Each line from the one containing "The height and width of the screenshot is (674, 674)." to the end of the data must be copied exactly, the first and last included; no other lines and no pictures belong in the copy.

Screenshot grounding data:
_ _ _ _

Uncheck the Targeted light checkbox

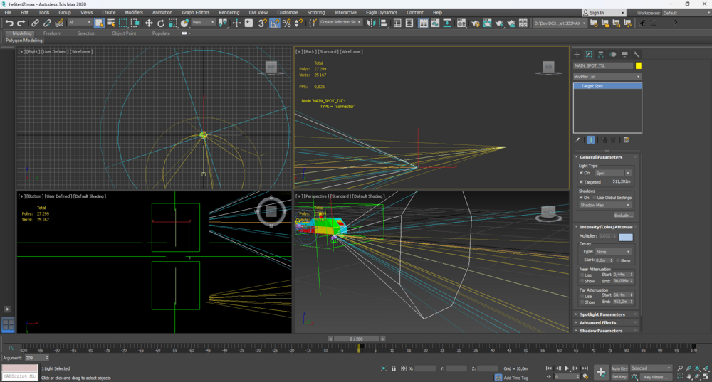tap(582, 182)
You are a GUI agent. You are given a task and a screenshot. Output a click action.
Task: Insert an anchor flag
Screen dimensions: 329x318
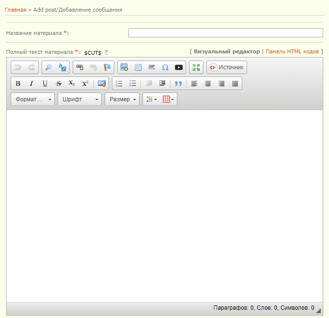107,67
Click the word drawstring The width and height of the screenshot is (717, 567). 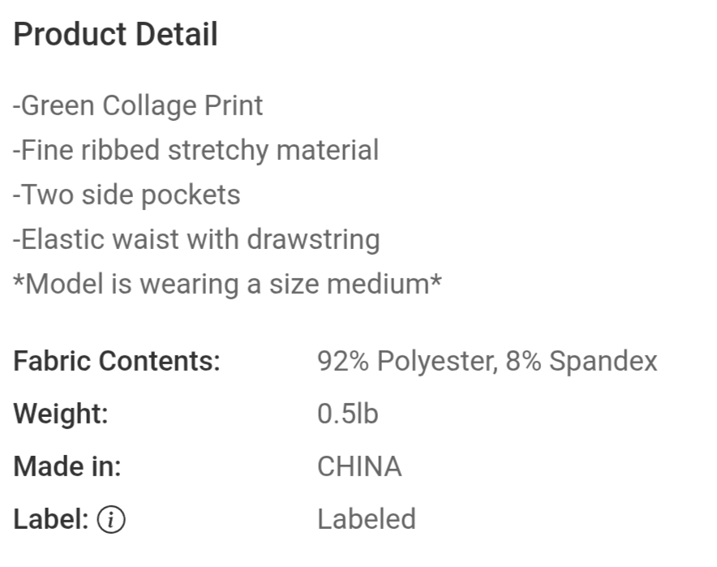point(314,239)
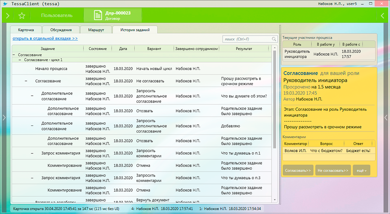Screen dimensions: 390x214
Task: Collapse the Согласование - цикл 1 group
Action: pos(20,60)
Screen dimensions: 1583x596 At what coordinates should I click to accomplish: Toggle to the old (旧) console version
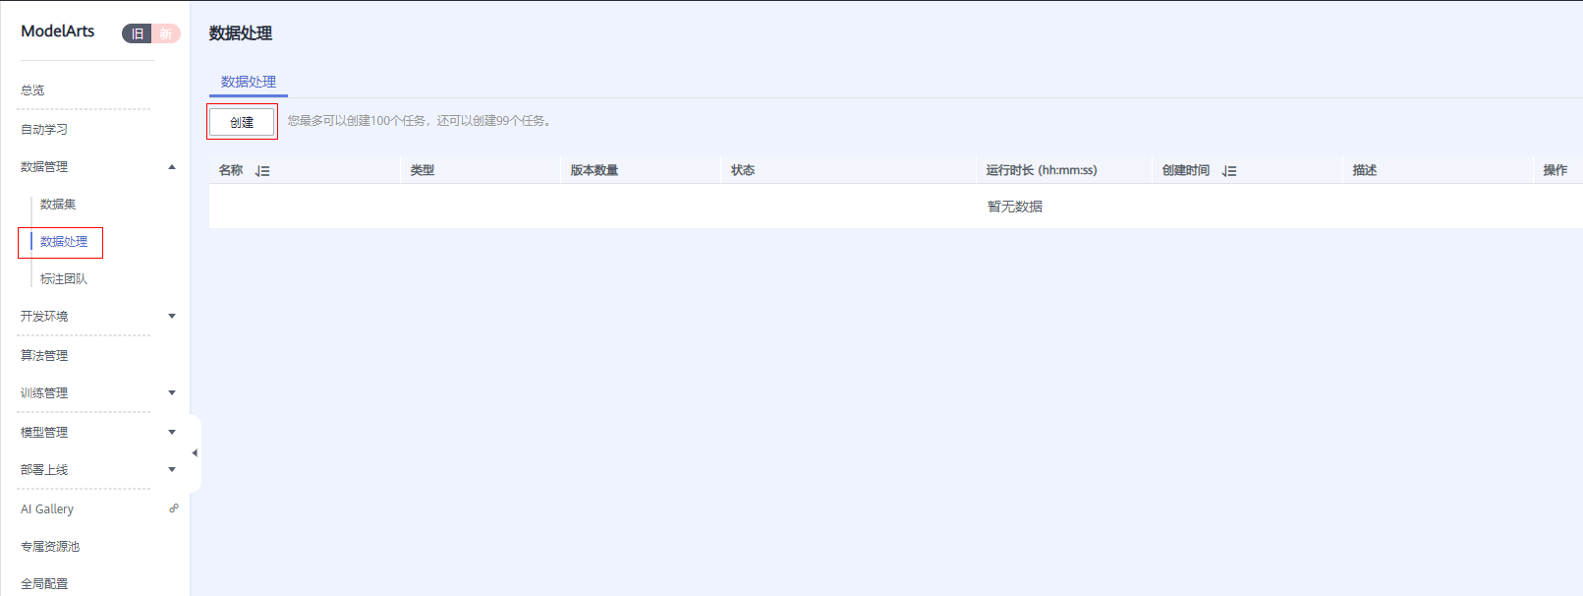pyautogui.click(x=138, y=33)
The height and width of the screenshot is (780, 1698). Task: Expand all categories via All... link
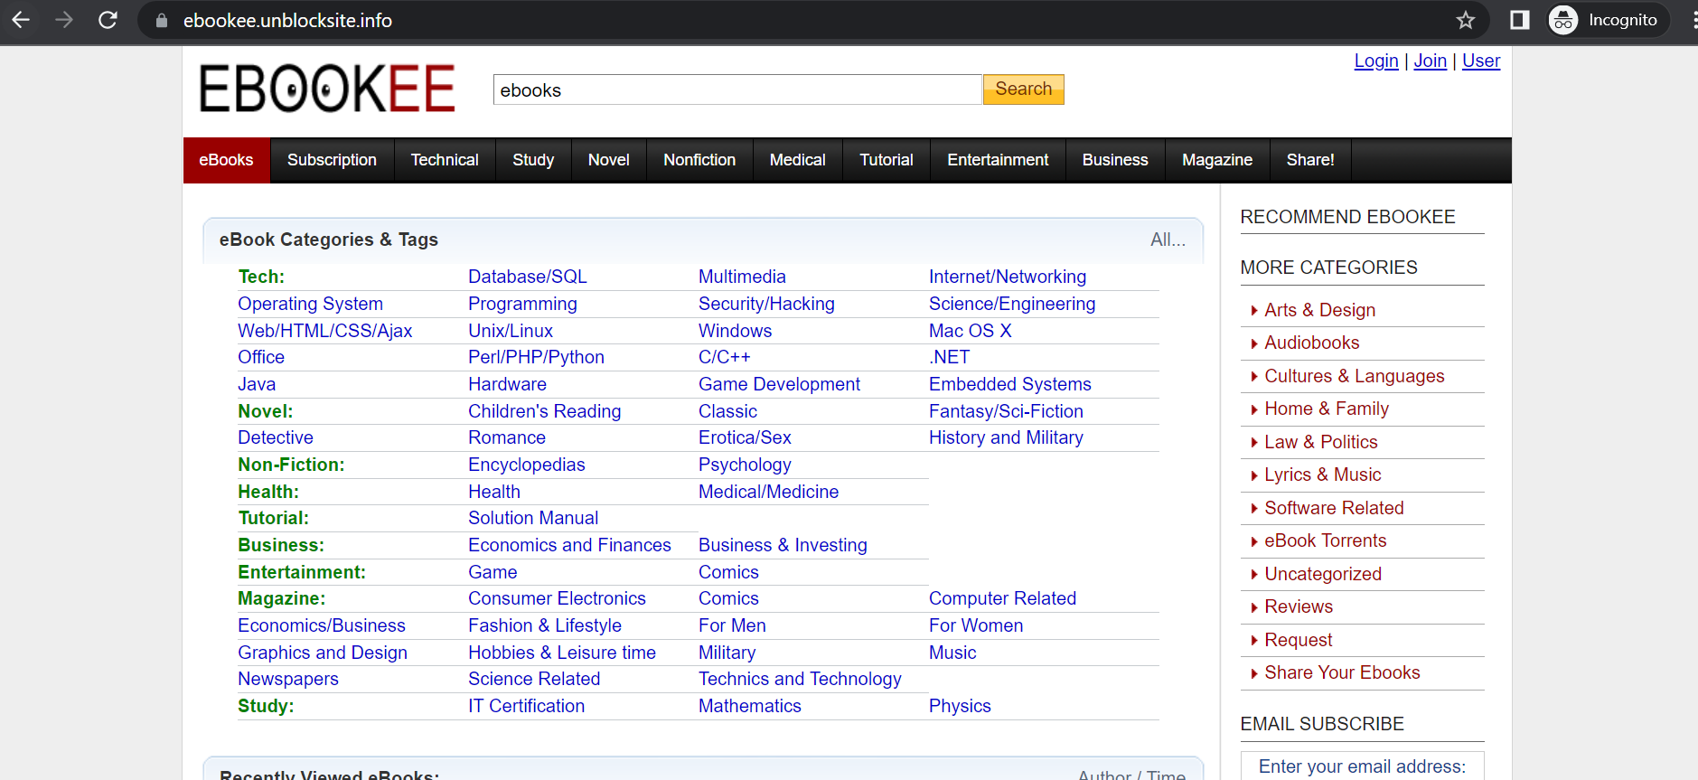coord(1167,240)
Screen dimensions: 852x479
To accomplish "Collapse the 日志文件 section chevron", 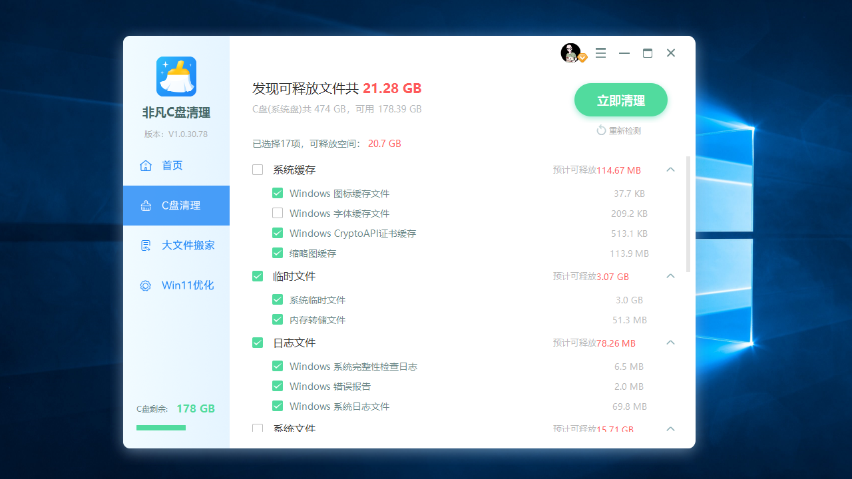I will click(670, 343).
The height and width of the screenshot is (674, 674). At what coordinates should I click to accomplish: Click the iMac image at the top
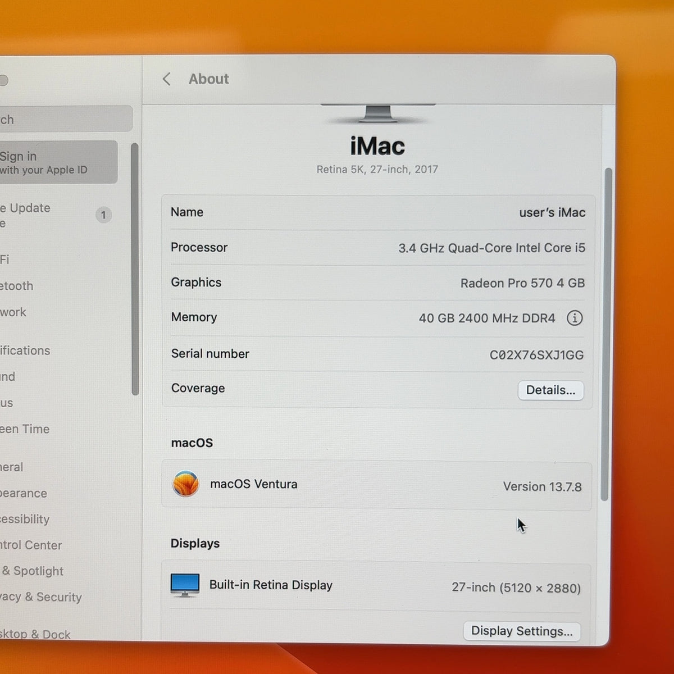click(377, 113)
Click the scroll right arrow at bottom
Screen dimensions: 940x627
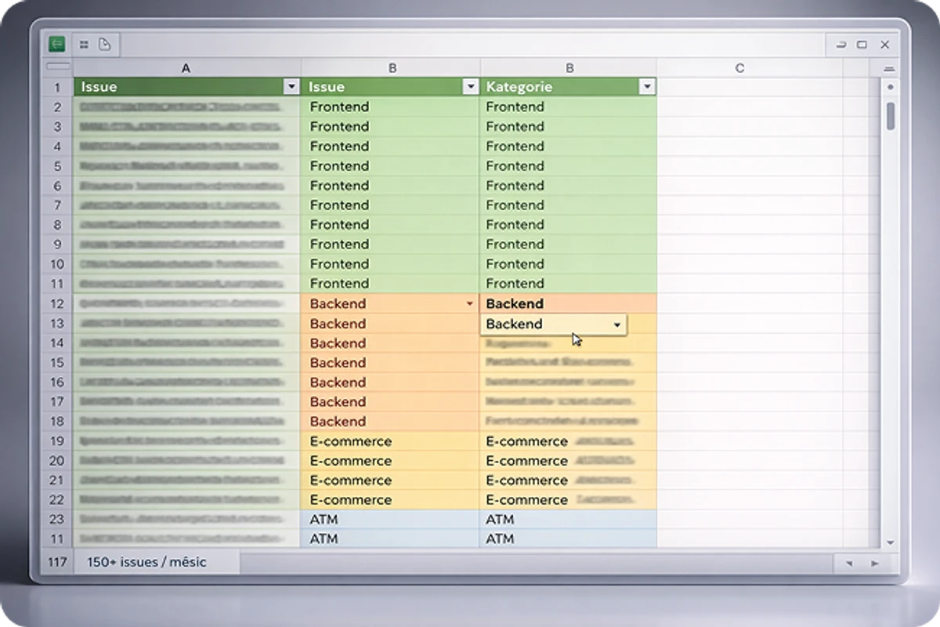coord(874,563)
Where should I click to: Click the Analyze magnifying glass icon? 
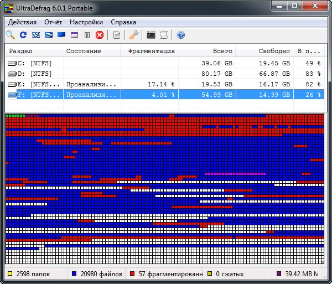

_ _ _ _

Exercise output:
The height and width of the screenshot is (674, 674). At what coordinates should I click to accomplish: Click the iMac image at the top
click(377, 113)
Click the scroll right arrow at bottom
Screen dimensions: 940x627
coord(874,563)
Where should I click to: Click the Analyze magnifying glass icon? 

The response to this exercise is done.